AIM OF THE TASK> Transcribe exactly the line containing "The height and width of the screenshot is (459, 242)." and each line after it, through the end of the entries, with nothing before or after.

DATASET RECORDS Block Start

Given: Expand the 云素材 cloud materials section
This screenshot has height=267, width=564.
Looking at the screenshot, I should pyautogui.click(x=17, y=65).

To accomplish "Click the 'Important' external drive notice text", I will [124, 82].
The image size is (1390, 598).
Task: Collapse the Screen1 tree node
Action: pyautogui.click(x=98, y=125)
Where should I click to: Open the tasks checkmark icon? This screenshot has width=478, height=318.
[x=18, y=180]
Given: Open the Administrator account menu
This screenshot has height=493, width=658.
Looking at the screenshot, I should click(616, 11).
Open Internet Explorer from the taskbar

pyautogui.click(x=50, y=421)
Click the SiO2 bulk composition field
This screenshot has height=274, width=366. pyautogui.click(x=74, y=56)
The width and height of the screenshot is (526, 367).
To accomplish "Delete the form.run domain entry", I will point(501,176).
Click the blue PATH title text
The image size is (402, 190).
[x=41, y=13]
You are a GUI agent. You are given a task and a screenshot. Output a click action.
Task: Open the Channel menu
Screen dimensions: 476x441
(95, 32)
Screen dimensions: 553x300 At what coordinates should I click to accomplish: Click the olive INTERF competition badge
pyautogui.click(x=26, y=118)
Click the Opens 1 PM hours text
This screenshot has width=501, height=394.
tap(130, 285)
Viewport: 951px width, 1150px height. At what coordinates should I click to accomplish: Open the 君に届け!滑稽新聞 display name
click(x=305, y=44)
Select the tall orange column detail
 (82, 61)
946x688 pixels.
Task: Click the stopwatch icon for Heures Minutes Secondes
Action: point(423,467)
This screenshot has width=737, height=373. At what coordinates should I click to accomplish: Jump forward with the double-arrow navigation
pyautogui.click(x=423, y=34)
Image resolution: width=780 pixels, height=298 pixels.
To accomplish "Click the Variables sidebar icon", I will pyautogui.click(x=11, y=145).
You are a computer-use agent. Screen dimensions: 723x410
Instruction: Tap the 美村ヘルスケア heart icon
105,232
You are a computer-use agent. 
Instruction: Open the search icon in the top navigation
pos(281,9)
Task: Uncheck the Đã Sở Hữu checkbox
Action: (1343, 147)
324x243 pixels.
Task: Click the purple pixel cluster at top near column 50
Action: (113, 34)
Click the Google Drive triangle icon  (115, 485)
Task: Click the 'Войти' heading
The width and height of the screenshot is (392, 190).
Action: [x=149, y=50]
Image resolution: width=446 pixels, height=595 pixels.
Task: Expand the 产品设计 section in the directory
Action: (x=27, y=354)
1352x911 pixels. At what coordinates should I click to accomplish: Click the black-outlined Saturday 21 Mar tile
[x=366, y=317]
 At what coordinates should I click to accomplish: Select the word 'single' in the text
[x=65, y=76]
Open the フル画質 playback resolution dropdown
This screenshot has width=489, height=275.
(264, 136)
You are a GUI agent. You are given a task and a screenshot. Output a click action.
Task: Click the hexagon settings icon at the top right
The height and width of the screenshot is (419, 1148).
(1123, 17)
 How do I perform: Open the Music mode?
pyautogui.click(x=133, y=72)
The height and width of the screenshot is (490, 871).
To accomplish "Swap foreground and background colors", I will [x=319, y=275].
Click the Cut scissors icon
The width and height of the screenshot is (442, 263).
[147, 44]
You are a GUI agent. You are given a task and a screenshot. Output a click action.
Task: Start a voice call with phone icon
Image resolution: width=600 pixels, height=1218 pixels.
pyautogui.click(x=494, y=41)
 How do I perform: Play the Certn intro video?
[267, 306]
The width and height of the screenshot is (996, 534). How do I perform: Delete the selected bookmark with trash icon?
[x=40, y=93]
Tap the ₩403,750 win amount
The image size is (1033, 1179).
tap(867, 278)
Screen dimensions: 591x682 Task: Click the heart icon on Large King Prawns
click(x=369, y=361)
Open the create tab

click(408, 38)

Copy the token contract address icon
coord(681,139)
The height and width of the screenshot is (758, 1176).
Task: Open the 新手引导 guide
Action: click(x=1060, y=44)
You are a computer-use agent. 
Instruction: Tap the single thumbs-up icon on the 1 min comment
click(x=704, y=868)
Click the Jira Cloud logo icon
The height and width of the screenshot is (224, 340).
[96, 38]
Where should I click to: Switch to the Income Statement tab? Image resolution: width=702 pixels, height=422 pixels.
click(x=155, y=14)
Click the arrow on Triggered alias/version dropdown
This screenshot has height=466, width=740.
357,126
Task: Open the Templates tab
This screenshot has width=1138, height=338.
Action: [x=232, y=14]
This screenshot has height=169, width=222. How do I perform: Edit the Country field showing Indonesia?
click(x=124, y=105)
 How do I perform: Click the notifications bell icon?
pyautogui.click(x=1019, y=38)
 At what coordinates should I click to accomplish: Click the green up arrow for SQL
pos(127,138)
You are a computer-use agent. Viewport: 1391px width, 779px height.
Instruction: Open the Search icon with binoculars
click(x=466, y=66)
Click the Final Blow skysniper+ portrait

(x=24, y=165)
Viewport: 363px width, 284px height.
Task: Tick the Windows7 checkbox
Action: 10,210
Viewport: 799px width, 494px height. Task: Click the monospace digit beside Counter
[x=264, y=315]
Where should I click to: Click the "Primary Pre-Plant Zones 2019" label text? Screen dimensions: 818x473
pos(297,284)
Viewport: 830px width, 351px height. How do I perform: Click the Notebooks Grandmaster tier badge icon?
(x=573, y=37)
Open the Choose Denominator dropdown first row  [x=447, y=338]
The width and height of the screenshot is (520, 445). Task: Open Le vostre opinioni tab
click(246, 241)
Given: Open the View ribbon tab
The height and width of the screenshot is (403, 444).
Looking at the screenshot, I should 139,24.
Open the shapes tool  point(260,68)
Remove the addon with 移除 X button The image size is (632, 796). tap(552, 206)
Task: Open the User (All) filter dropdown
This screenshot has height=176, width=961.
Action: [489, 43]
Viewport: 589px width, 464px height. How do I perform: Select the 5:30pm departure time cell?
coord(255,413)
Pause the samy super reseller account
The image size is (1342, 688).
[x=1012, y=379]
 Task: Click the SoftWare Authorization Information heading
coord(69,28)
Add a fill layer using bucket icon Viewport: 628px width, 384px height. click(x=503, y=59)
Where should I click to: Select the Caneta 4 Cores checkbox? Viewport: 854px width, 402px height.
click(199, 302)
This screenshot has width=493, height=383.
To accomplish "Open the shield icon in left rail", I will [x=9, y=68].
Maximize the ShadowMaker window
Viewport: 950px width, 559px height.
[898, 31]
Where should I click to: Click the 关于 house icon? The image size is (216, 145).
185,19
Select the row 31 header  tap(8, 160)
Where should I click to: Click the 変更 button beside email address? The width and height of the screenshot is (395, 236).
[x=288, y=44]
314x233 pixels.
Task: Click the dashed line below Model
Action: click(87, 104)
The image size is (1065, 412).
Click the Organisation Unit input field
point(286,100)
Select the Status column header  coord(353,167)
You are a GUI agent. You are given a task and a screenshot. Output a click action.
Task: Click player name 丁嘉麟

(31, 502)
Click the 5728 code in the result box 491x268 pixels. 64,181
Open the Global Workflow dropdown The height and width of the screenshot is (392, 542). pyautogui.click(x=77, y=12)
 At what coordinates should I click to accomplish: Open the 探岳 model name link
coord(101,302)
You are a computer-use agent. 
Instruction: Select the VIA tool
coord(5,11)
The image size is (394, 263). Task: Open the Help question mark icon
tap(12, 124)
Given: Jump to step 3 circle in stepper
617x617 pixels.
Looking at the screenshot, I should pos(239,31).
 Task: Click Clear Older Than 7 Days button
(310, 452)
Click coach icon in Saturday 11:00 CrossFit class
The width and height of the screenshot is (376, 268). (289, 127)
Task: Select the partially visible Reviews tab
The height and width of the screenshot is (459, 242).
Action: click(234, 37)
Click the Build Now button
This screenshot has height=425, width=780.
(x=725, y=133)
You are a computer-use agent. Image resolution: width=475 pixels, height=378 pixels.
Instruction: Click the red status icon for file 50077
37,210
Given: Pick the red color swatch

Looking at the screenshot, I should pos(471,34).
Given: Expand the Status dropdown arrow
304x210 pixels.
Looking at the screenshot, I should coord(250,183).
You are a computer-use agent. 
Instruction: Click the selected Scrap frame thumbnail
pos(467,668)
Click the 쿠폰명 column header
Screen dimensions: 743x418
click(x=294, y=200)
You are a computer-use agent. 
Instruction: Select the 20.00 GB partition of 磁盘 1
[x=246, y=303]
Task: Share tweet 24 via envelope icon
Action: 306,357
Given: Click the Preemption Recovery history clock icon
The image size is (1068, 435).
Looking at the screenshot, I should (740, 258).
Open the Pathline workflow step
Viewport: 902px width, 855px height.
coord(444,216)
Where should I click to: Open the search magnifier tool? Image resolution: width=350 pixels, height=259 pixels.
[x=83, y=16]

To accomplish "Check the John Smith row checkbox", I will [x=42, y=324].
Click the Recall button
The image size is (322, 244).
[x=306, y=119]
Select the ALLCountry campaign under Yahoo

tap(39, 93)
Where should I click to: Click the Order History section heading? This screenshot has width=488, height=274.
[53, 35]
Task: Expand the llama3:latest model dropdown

DATASET RECORDS Block End

THE COMPLETED TASK>
The height and width of the screenshot is (459, 242).
Action: click(234, 37)
Click the Build Now button
This screenshot has height=425, width=780.
(x=725, y=133)
You are a computer-use agent. Image resolution: width=475 pixels, height=378 pixels.
Instruction: Click the red status icon for file 50077
37,210
Given: Pick the red color swatch

Looking at the screenshot, I should pos(471,34).
Given: Expand the Status dropdown arrow
304x210 pixels.
Looking at the screenshot, I should coord(250,183).
You are a computer-use agent. 
Instruction: Click the selected Scrap frame thumbnail
pos(467,668)
Click the 쿠폰명 column header
Screen dimensions: 743x418
click(x=294, y=200)
You are a computer-use agent. 
Instruction: Select the 20.00 GB partition of 磁盘 1
[x=246, y=303]
Task: Share tweet 24 via envelope icon
Action: 306,357
Given: Click the Preemption Recovery history clock icon
The image size is (1068, 435).
Looking at the screenshot, I should (740, 258).
Open the Pathline workflow step
Viewport: 902px width, 855px height.
coord(444,216)
Where should I click to: Open the search magnifier tool? Image resolution: width=350 pixels, height=259 pixels.
[x=83, y=16]

To accomplish "Check the John Smith row checkbox", I will [x=42, y=324].
Click the Recall button
The image size is (322, 244).
[x=306, y=119]
Select the ALLCountry campaign under Yahoo

tap(39, 93)
Where should I click to: Click the Order History section heading? This screenshot has width=488, height=274.
[53, 35]
Task: Expand the llama3:latest model dropdown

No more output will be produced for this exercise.